**Given passage:**

We previously interviewed Humm, a San Francisco-based neuroscience company, when they had first released their Edge headset – an electrical stimulation device that helped users by boosting their working memory. Humm is focused on helping people continue to learn and grow throughout their lives. The idea behind their innovations is that through stimulation of the prefrontal cortex—a crucial area of the brain for decision making and learning—people’s ability to process and store information will be improved. Humm uses a safe and proven method of electrical stimulation called tACS (transcranial alternating current stimulation) that is informed by 30 years of scientific research.
In an increasingly fast-paced and competitive world, researchers have been exploring electrical brain stimulation as a way to enhance our cognitive abilities at the flick of a switch. People think nothing of using a stimulant such as coffee to improve their concentration and energy levels, but chemical stimulants can have side-effects such as sleep disturbance. The goal of electrical brain stimulation is to enhance performance of cognitive tasks without the side-effects of medication.

**What to do:**
1 > Transcribe the passage about Humm, starting at the words "We previously interviewed" and stopping after the words "of scientific research.".
2 > According to the passage about Humm, what does tACS stand for?
3 > Resume the passage about Humm from its last sentence.
The rows have no connection to the passage about Humm.

**Records:**
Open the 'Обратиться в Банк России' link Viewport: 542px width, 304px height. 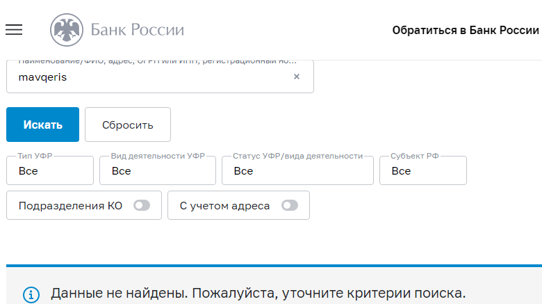466,30
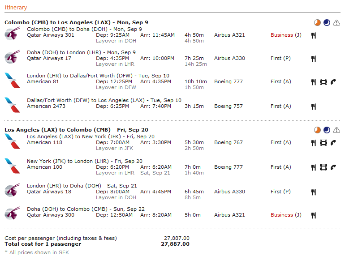Click the Los Angeles (LAX) to Colombo (CMB) header
Viewport: 345px width, 256px height.
point(76,130)
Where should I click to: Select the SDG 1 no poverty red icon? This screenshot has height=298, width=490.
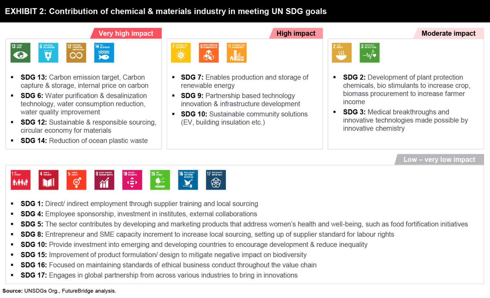(20, 180)
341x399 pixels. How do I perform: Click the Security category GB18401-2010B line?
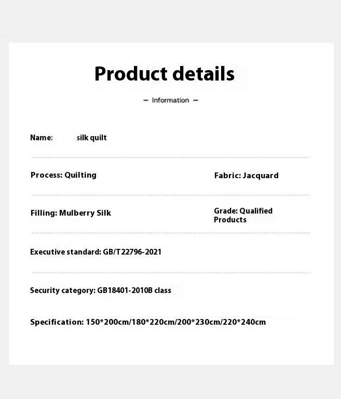[x=101, y=290]
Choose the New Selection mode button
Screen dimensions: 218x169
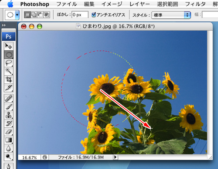click(x=27, y=15)
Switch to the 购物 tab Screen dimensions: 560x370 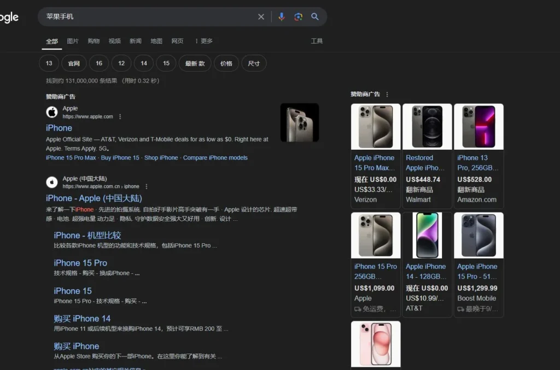click(94, 41)

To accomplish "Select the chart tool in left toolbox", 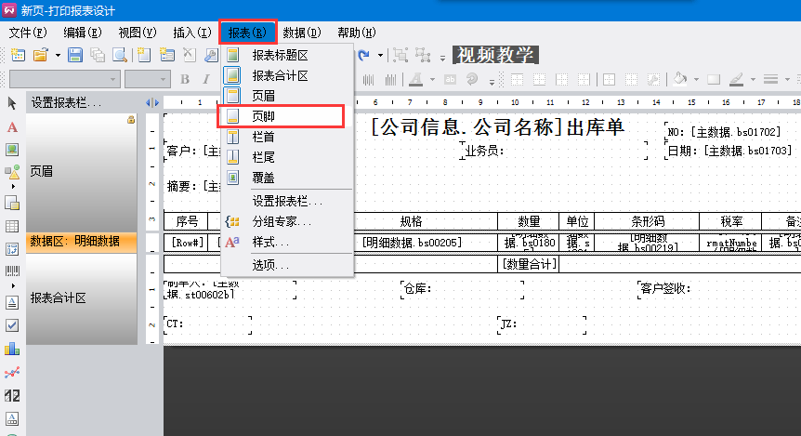I will tap(12, 349).
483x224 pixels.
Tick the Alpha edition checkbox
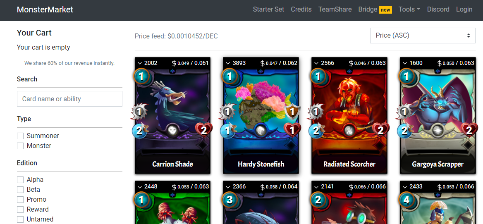[20, 180]
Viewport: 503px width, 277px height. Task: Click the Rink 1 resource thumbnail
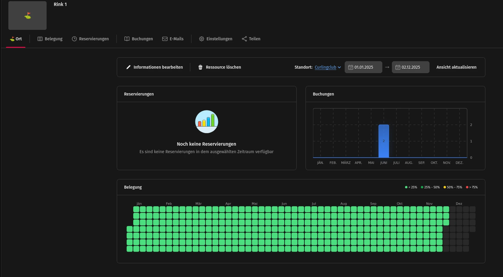(27, 16)
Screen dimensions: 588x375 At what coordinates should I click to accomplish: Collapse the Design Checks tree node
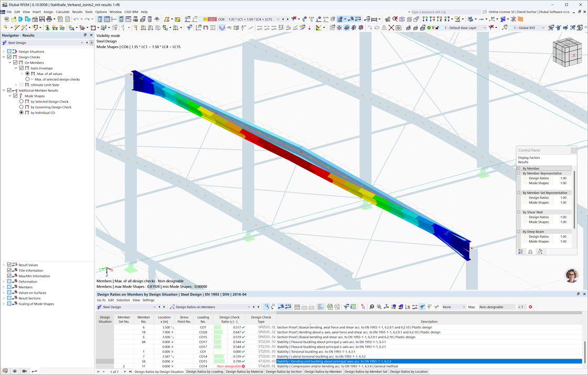[x=3, y=57]
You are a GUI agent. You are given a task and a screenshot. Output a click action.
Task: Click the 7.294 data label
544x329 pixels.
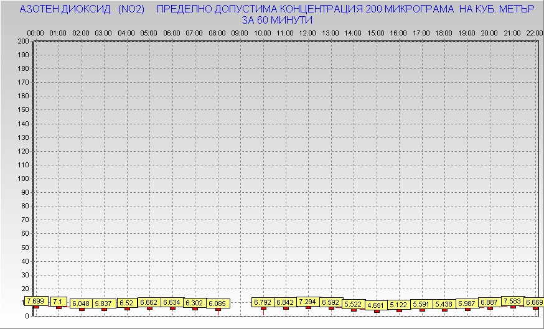pyautogui.click(x=307, y=302)
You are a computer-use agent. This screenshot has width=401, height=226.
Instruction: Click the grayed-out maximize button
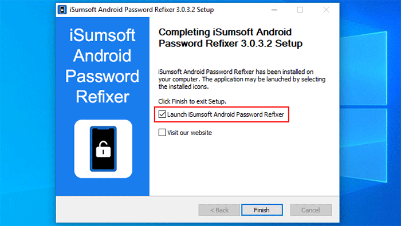pyautogui.click(x=300, y=10)
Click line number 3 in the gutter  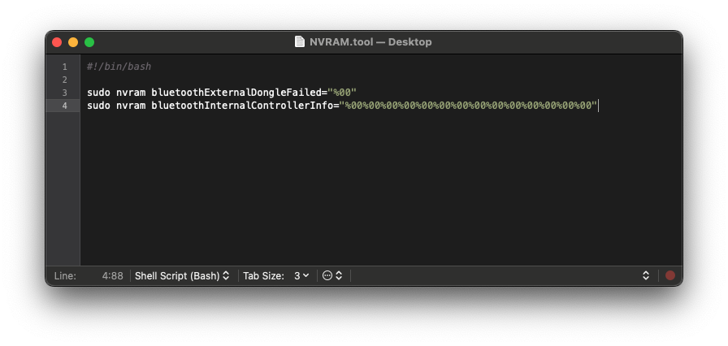pyautogui.click(x=64, y=93)
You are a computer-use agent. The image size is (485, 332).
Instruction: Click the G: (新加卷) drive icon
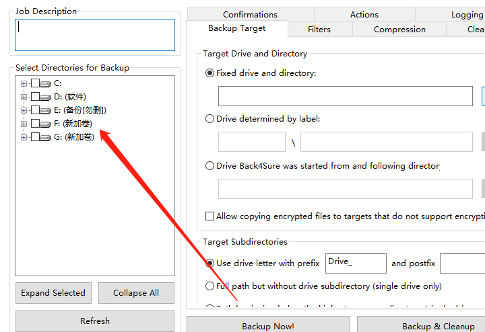[46, 138]

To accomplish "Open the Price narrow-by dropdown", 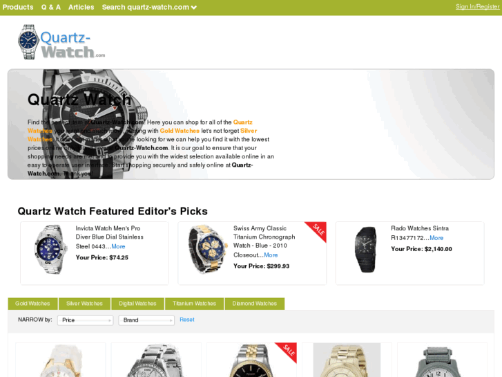I will (x=85, y=320).
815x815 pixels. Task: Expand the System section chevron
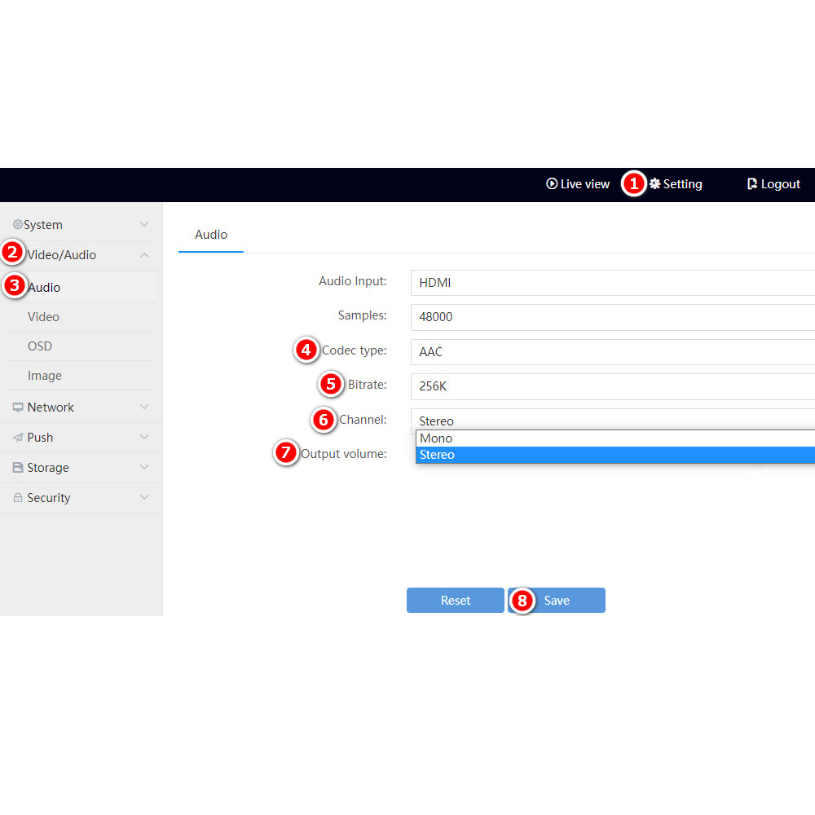[144, 225]
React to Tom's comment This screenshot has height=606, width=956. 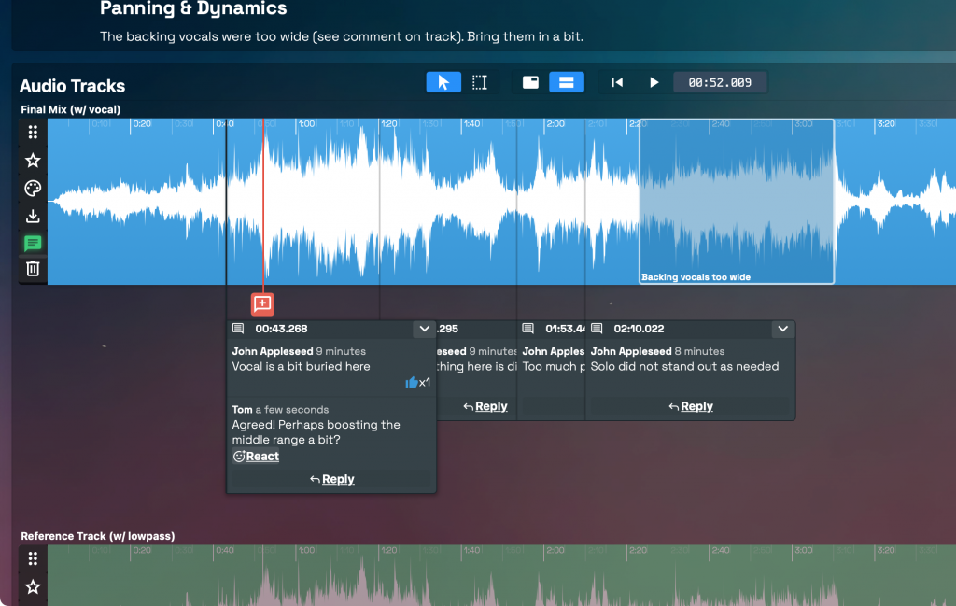[256, 457]
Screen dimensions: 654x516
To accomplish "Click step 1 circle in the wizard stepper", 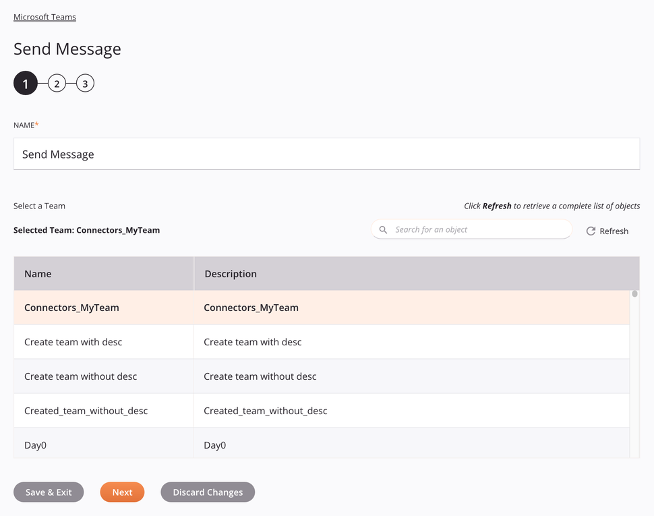I will [25, 83].
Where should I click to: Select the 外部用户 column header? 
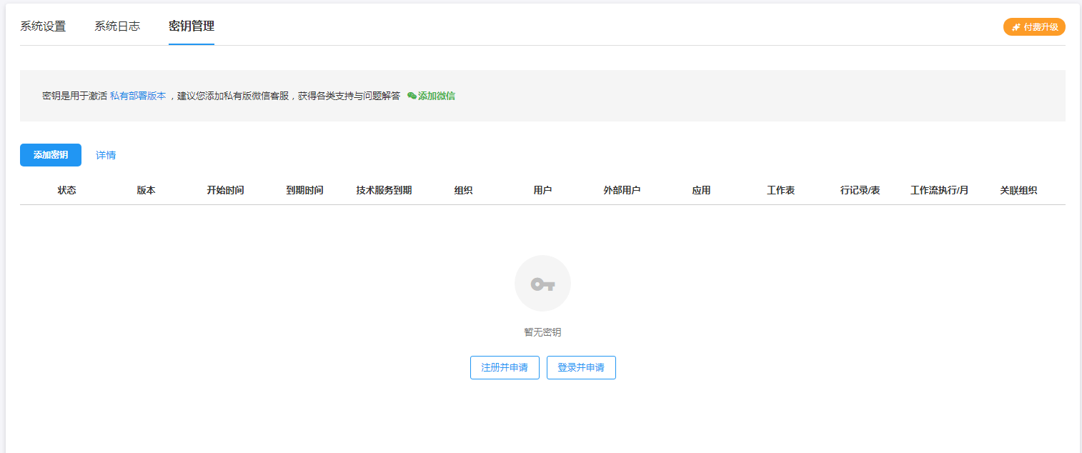click(622, 191)
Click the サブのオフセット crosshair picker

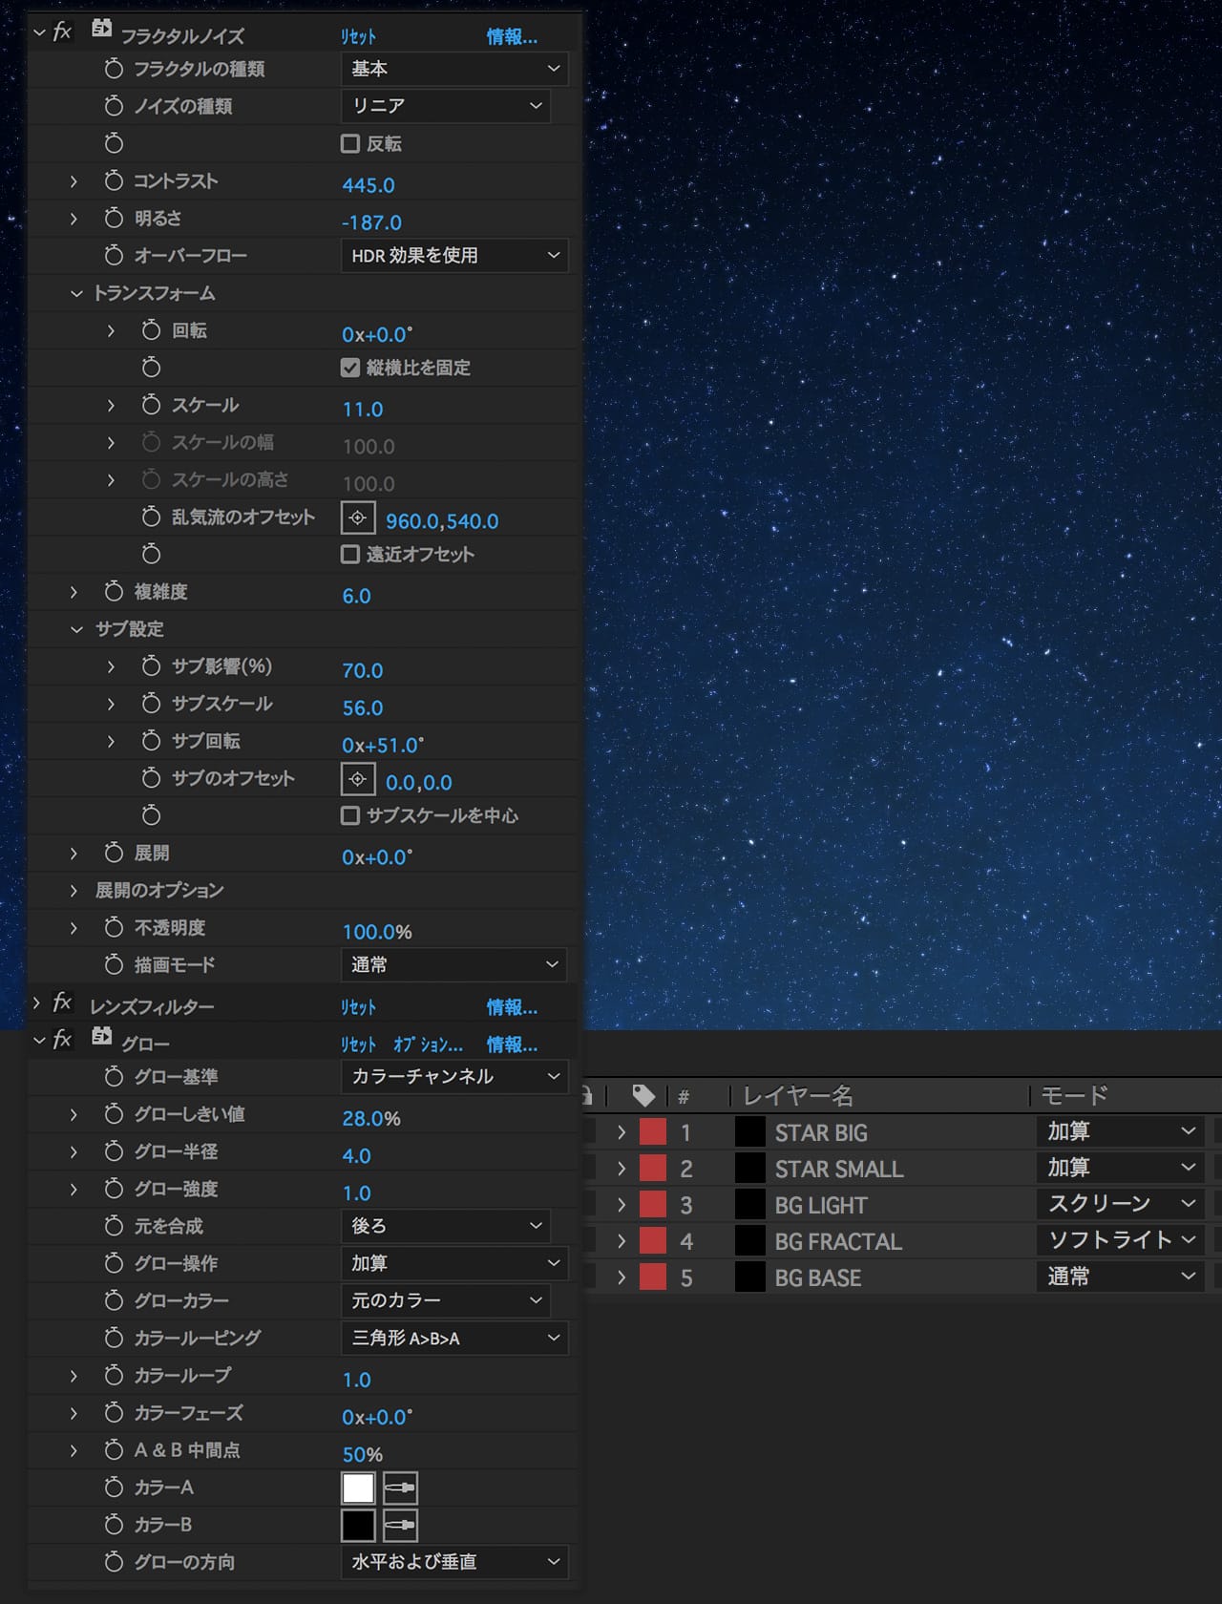click(x=358, y=780)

**Answers to the exercise:**
1 >
We previously interviewed Humm, a San Francisco-based neuroscience company, when they had first released their Edge headset – an electrical stimulation device that helped users by boosting their working memory. Humm is focused on helping people continue to learn and grow throughout their lives. The idea behind their innovations is that through stimulation of the prefrontal cortex—a crucial area of the brain for decision making and learning—people’s ability to process and store information will be improved. Humm uses a safe and proven method of electrical stimulation called tACS (transcranial alternating current stimulation) that is informed by 30 years of scientific research.

2 > Transcranial alternating current stimulation.

3 >
As the first of its type, Humm has adapted their headset technology into a new lightweight and comfortable form factor, at a price that is comparable to the price of a cup of coffee. The wearable patch can immediately improve a person’s working memory so that they learn faster. Other consumer neurostimulation devices, such as Halo Sport 2, targets other areas of the brain and focuses on movement-related tasks via stimulation of the motor cortex.
Humm’s patch resembles an adhesive bandage that provides a boost to the prefrontal cortex when applied to the forehead. Similar to a conductor using a tuning fork to tune an orchestra, the patch emits a finely tuned tiny electric pulse that ripples throughout the brain and encourages neurons to resonate together at the same frequency. This helps more parts of the brain to be temporarily connected and primed to process new information, immediately improving working memory and ability to learn. In tests, this phenomenon was shown to be sustained for up to an hour and a half following treatment.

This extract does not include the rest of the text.